图1. Template Switching RT酶模板转换原理介绍。以Oligo(dT) VN Primer为逆转录引物进行第一链cDNA的合成，并且利用逆转录酶的末端脱氧核苷转移酶 (TdT) 活性(Template-switching)，当逆转录酶到达RNA模板的5’端时，TdT活性在cDNA 3’端加上几个不依赖于模版的C碱基。在模板转换步骤，使用Template-switching oligo模板转换引物合成cDNA的第二链，最后，用反向基因特异性引物和正向TSO特异性引物进行PCR扩增以获得全长cDNA产物。
高效TSO接头连接效率

使用TSO引物和AccelerRT® 5G逆转录酶进行逆转录反应后，再用TSO引物5’端部分AAGCAGTGGTATCAACGCAGAGTACAT/rG//rG//iXNA_G/与ACTB的R特异引物进行PCR扩增；或用ACTB的特异F引物与特异R引物进行PCR扩增。

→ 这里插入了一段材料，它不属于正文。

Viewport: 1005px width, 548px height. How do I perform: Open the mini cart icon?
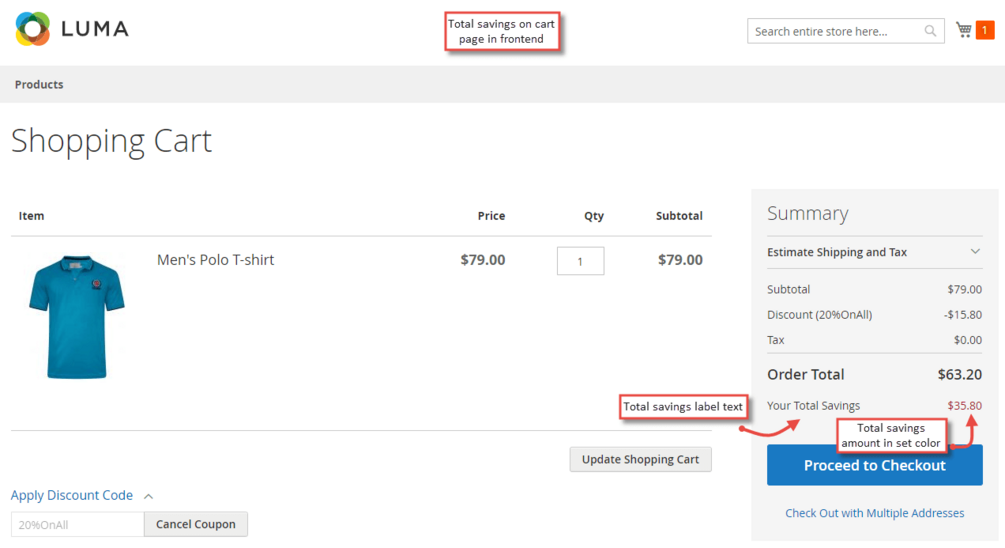pos(963,30)

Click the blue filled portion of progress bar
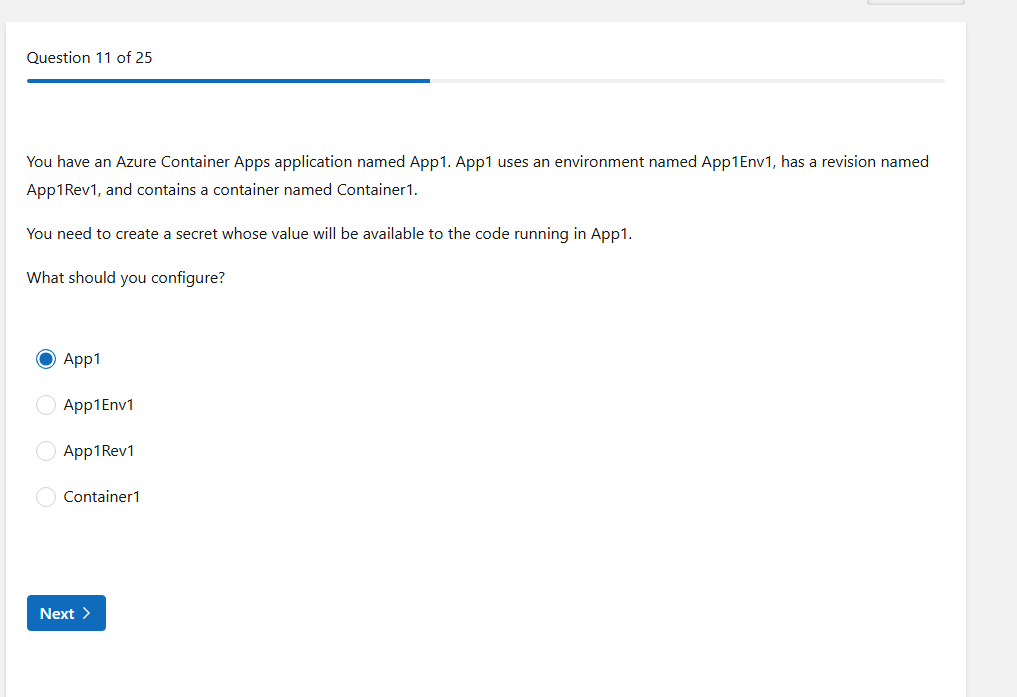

图2. 使用TSO引物AAGCAGTGGTATCAACGCAGAGTACAT/rG//rG//iXNA_G/进行AccelerRT® 5G模板转换逆转录反应，所得cDNA分别以TSO引物5’端部分或基因特异上游和下游引物分别进行PCR扩增（A）。PCR扩增产物进行琼脂糖凝胶电泳（B），通过产物浓度密度值及产物长度计算TSO接头连接效率（表）。
具有宽广的温度稳定性

图3. AccelerRT® 5G逆转录酶具有宽广的温度稳定性。使用AccelerRT® 5G逆转录酶在42~60℃不同温度下，对1ng Hela total RNA进行反转录，随后对不同基因进行qPCR扩增。
灵敏度高

图4. 使用AccelerRT® 5G逆转录酶，对1pg，10pg，100pg，1ng，10ng，100ng的Hela total RNA进行反转录，随后使用BlazeTaq™ SYBR® Green qPCR mix 2.0(Cat.# QP031)进行qPCR扩增。
高效逆转录效率

图5. 使用AccelerRT® 5G逆转录酶，对1ng的Hela total RNA分别进行10min、15min、30min、60min反转录，随后使用BlazeTaq™ SYBR® Green qPCR mix 2.0(Cat.# QP031)进行qPCR扩增。
高效抗抑制性

图6.使用AccelerRT® 5G逆转录酶，在不同抑制剂条件下对Hela total RNA分别反转录，随后使用BlazeTaq™ SYBR® Green qPCR mix 2.0(Cat.# QP031)进行qPCR扩增。
有效获得9.2 kb长度cDNA

图7. 使用AccelerRT® 5G逆转录酶对Hela total RNA进行反转录，然后使用UltraHiPF™ DNA Polymerase Kit(Cat.# PC018)进行PCR扩增。
发现融合基因

图8. 使用AccelerRT® 5G逆转录酶对H2228 total RNA进行反转录，然后使用UltraHiPF™ DNA Polymerase Kit(Cat.# PC018)，所得cDNA分别以TSO引物5’端部分和ALK基因特异反向引物进行半巣氏PCR扩增，得到EML4-ALK(E6;A20)融合类型片段约1.2kb（A）；将图A扩增产物用 EML4 正向引物与ALK反向引物进行扩增验证，得到片段800bp左右（B）。